Pure structural split of the monolithic api/accent_marker.py (493L) + api/furigana_marker.py (152L) into a focused package layout. Zero behavior change — verified byte-identical /MarkAccent/ and /MarkFurigana/ responses before and after. Layout: api/accent/ __init__.py re-exports accent_router, furigana_router README.md pipeline + accent_marking_type semantics models.py Request, ErrorInfo, WordResult, WordAccentResult, AccentInfo, FuriganaResponse, AccentResponse furigana.py Yahoo Furigana HTTP client (data layer) ojad.py OJAD scrape (HTTP + BS4 parse) align.py align_accent + numeric_pattern + punctuation_marks + skip_marks + clean_query + is_kana_or_kanji pipeline.py MarkAccent orchestrator (extracted from inline mark_accent handler) routes.py FastAPI routers + thin endpoint handlers main.py: drop `accent_marker` and `furigana_marker` from the `from api import ...` line; add `from api.accent import accent_router, furigana_router`; rename the two `include_router` calls accordingly.

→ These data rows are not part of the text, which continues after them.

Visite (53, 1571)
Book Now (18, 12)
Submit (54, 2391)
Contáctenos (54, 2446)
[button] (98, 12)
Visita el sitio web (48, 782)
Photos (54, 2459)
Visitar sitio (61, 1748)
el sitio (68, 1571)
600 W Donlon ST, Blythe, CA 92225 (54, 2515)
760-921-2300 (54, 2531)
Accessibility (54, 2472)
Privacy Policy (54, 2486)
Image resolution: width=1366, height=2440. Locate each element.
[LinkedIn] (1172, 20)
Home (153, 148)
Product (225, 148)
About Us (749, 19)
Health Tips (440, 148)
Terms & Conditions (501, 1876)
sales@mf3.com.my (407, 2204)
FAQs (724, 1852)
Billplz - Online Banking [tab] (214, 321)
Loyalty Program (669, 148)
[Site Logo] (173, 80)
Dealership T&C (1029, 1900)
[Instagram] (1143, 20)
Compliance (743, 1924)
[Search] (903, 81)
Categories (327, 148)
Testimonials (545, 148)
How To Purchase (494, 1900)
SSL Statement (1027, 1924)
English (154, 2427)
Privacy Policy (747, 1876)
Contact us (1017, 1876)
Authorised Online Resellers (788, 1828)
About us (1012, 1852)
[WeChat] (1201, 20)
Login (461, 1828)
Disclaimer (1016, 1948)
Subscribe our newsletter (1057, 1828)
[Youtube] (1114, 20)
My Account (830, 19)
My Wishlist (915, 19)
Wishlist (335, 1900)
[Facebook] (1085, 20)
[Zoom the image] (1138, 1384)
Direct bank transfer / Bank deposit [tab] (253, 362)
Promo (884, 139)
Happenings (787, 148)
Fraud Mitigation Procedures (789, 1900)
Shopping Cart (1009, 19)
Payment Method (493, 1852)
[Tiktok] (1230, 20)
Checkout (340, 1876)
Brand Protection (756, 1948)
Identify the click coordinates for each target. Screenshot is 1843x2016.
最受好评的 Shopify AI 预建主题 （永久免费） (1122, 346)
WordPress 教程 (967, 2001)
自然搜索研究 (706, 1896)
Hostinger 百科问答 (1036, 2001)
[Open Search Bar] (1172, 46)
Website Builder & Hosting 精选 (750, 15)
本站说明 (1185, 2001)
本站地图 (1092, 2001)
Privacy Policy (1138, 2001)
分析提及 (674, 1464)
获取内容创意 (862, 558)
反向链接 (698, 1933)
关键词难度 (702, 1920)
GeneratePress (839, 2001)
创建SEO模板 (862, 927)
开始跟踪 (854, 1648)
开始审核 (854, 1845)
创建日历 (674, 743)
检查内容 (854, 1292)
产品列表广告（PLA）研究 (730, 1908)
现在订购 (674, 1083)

README.md documents the data flow (mermaid), AccentInfo accent_marking_type semantics (0=LOW, 1=HIGH, 2=FALL), heiban / atamadaka / nakadaka / odaka detection rules, file responsibilities, and the alignment algorithm. Forms the foundation for #47/#51 to extend with override / patch / postprocess layers. Verification: uv run ruff check api/accent/ main.py # all passed uv run mypy api/accent/ main.py # 8 files, no issues POST /api/MarkAccent/ → byte-identical to pre-refactor POST /api/MarkFurigana/ → byte-identical to pre-refactor Co-Authored-By: Claude Opus 4.7 (1M context) <noreply@anthropic.com>

Pure whitespace — single-line collapse where the joined signature / call fits within ruff's 88-char limit. No semantic change; mypy + ruff check still pass; runtime behavior unaffected. Co-Authored-By: Claude Opus 4.7 (1M context) <noreply@anthropic.com>

Tighten the no-behavior-change refactor based on Copilot's review on PR #52. Active findings: - pipeline.py: rename unused `ojad_surface` to `_ojad_surface` so F841 catches it if Ruff's unused-binding rule ever lands; the OJAD echo string isn't consumed here. - furigana.py: wrap `response.json()` in try/except. The docstring promised malformed payloads would surface via the FuriganaResponse envelope, but an invalid Content-Type / non-JSON body would have raised through. Catch ValueError and return a 500 envelope. - ojad.py: switch `raise e` -> bare `raise` and `logger.error(f"...")` -> `logger.exception(...)` to preserve the original traceback. - models.py: "describe" -> "describes" (x3 occurrences); "givent" -> "given". Low-confidence findings also addressed: - align.py module docstring used to claim `punctuation_marks`, `skip_marks`, and `clean_query` are consumed by alignment. They aren't — they're carried over from the pre-refactor module for the downstream PR #47 to use. Reword to reflect that. - clean_query docstring overclaimed punctuation stripping; it only filters ASCII letters. Reword + rename the local comprehension var from `chr` to `char` to stop shadowing the builtin. Verified: uv run ruff check api/accent/ main.py # all passed uv run ruff format --check api/accent/ main.py # 8/8 formatted uv run mypy api/accent/ main.py # 8 files, no issues POST /api/MarkAccent/ + /MarkFurigana/ routes still register Co-Authored-By: Claude Opus 4.7 (1M context) <noreply@anthropic.com>

Two cleanups from Copilot's follow-up review on the fix commit: - README mermaid diagram labels `align_accent` as "DP alignment", but the surrounding prose (lines 99/107) correctly calls it "single-pass greedy". DP is a future PR (#47). Rename the node to "Greedy alignment" so the diagram matches the implementation. - `align.py:122` had a comment typo "regard as punchutation" → "regarded as punctuation". No code changes; docstring / comment / diagram only. Co-Authored-By: Claude Opus 4.7 (1M context) <noreply@anthropic.com>

wade00754

LGTM. But I have identified some additional issues in align.py and will review whether they still exist in future PRs.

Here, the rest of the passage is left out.